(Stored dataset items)
----

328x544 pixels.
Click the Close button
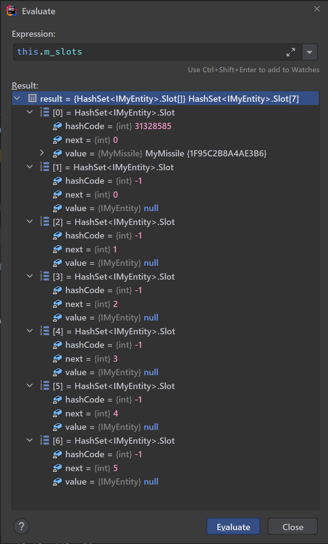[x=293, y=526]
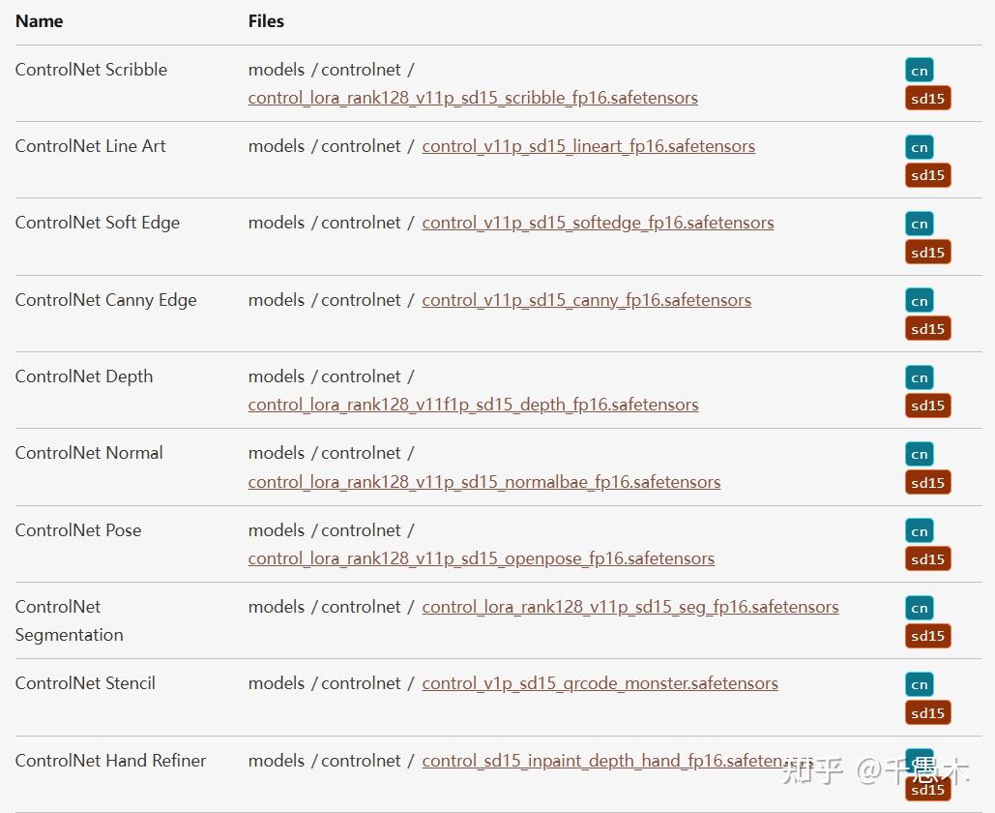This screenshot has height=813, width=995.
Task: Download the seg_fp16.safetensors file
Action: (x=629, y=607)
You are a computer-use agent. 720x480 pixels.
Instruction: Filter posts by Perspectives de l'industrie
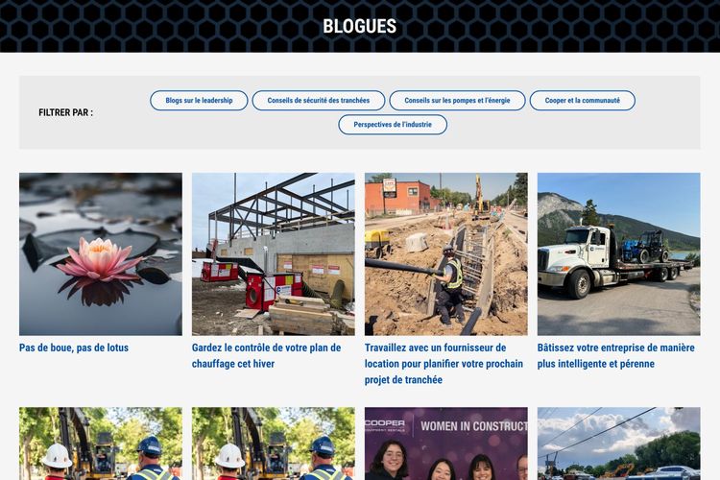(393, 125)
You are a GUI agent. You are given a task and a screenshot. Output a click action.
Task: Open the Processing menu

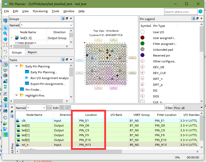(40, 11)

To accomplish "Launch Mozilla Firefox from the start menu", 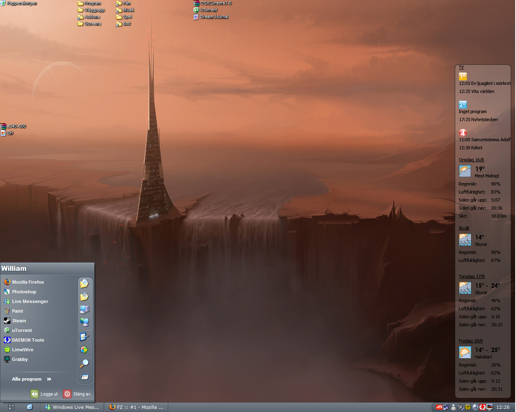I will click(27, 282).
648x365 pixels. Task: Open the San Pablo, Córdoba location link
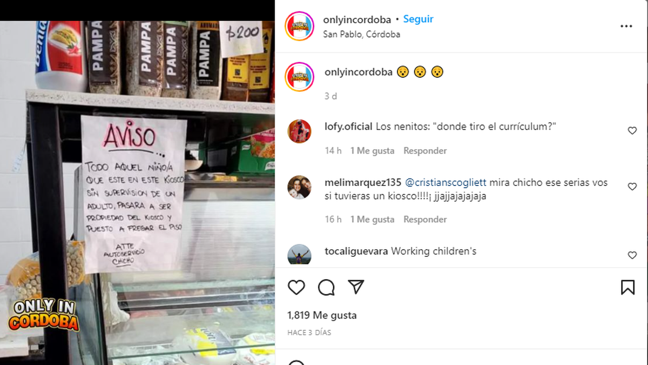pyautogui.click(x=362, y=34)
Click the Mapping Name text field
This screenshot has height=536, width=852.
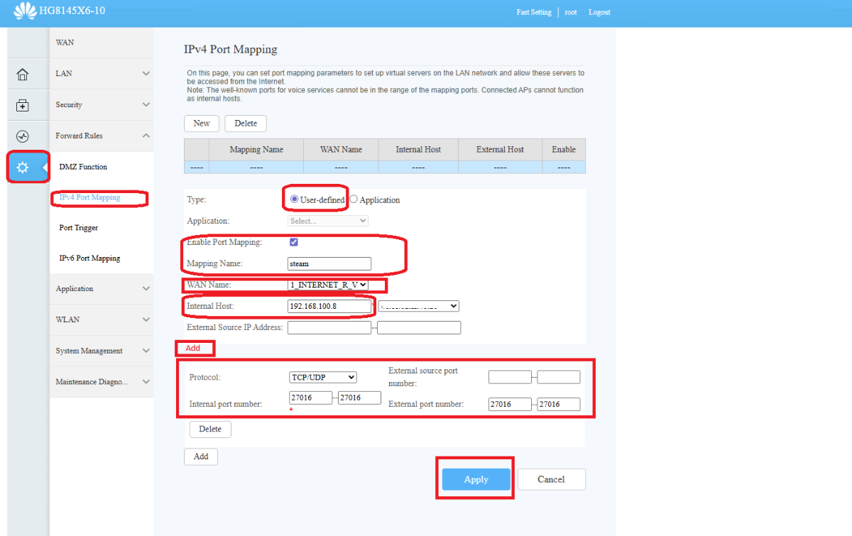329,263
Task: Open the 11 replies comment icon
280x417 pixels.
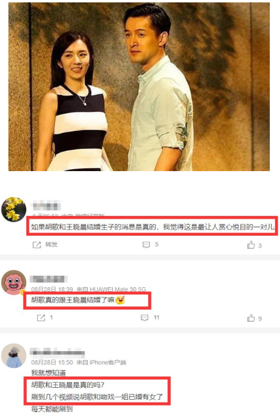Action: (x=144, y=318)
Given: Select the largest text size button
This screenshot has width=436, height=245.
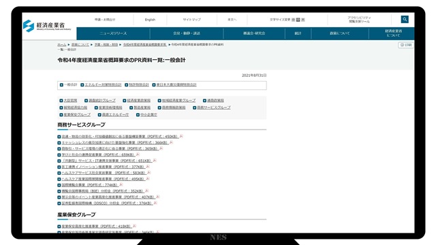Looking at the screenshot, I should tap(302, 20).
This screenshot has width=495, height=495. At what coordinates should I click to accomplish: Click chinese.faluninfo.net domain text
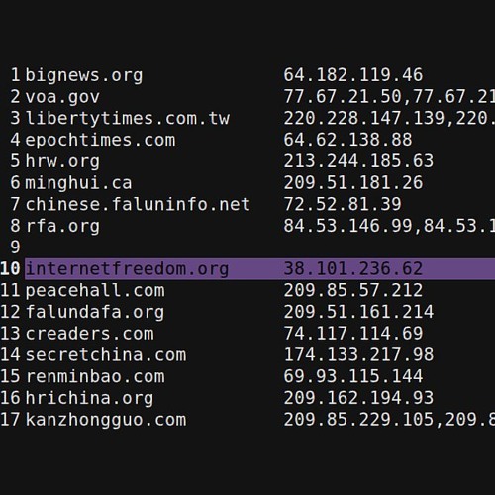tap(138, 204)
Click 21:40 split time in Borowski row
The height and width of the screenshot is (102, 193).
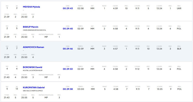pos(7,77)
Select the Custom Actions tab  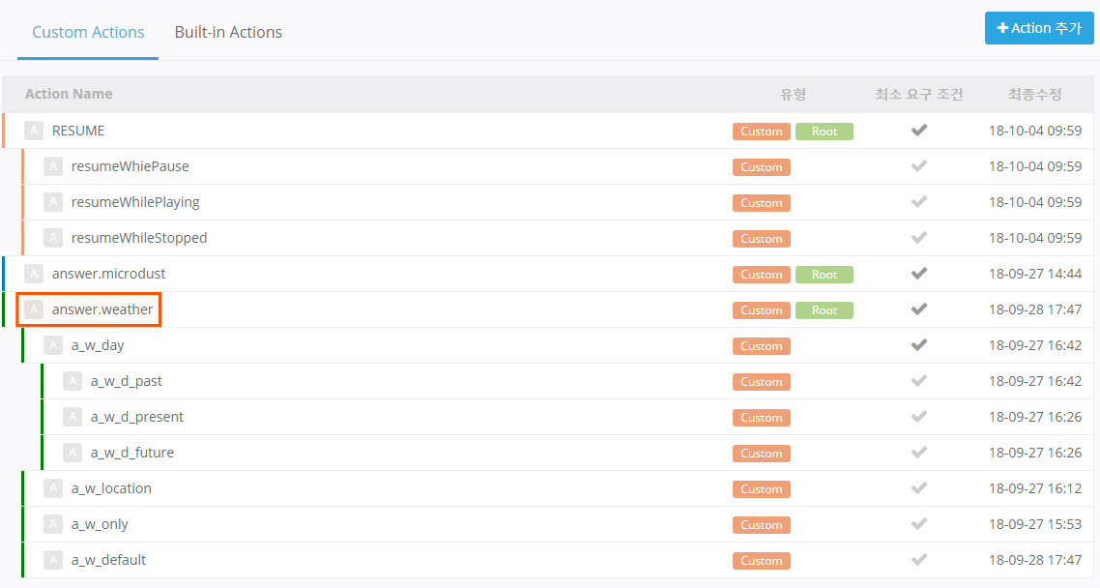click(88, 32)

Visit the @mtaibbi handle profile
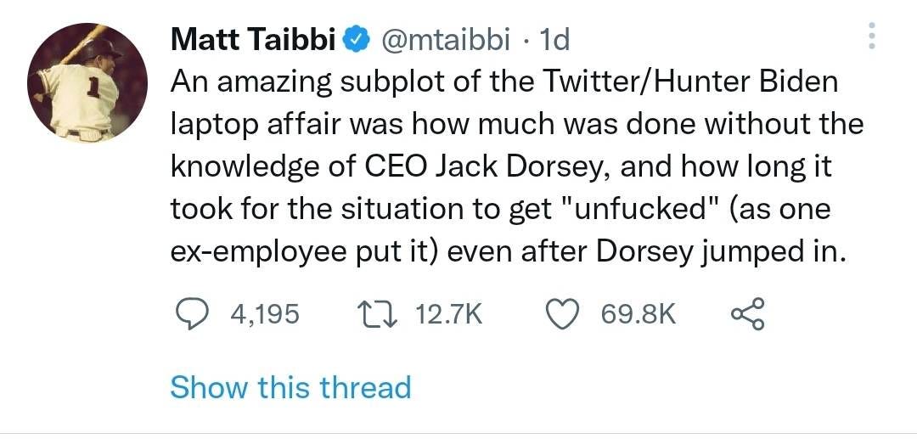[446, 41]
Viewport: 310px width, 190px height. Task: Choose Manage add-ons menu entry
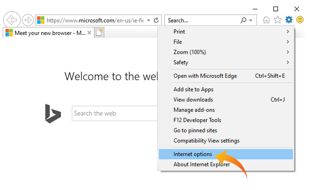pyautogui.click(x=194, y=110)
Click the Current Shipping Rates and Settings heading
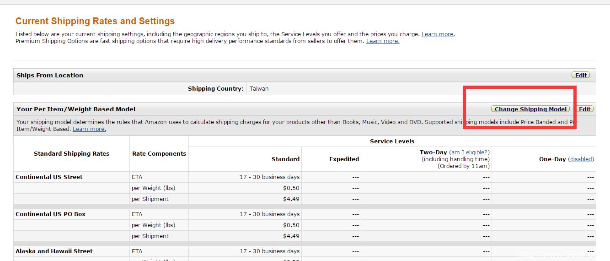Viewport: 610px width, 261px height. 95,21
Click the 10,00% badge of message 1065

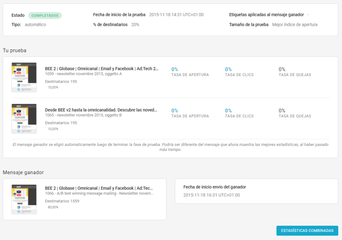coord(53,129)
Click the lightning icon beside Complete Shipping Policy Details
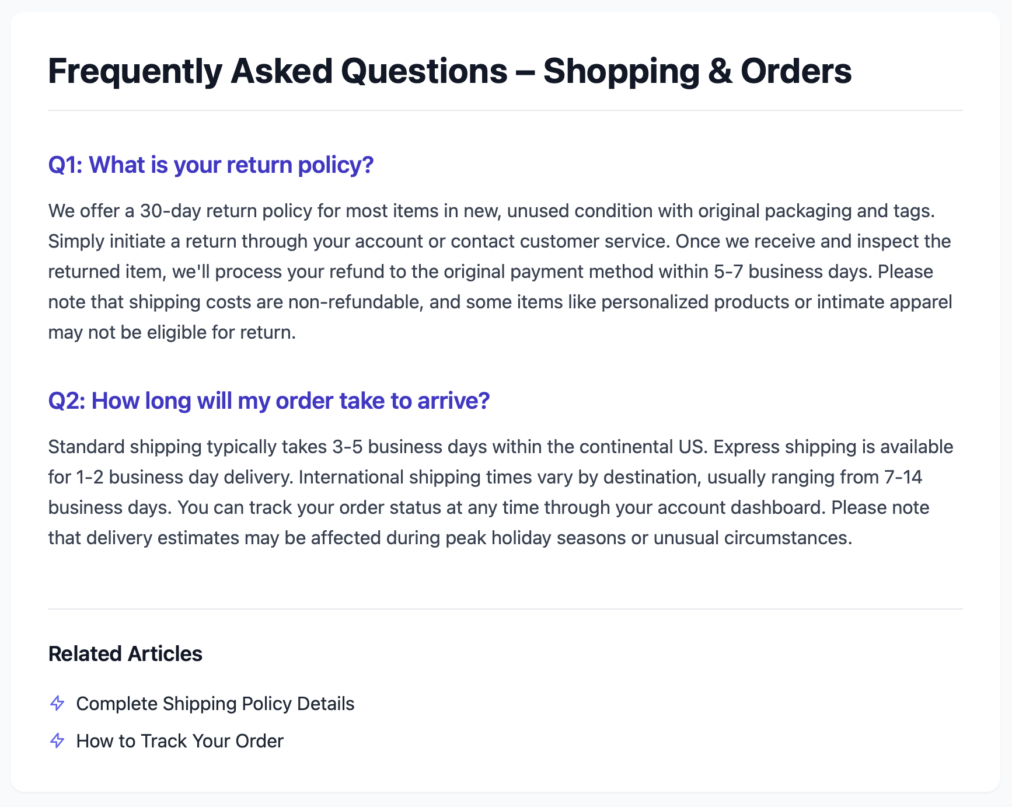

----

- **PROBLEM DETAILS**: If a line above contains the word "agent", it counts; state how many lines count, and nothing more.

- **SOLUTION TO THIS PROBLEM**: 2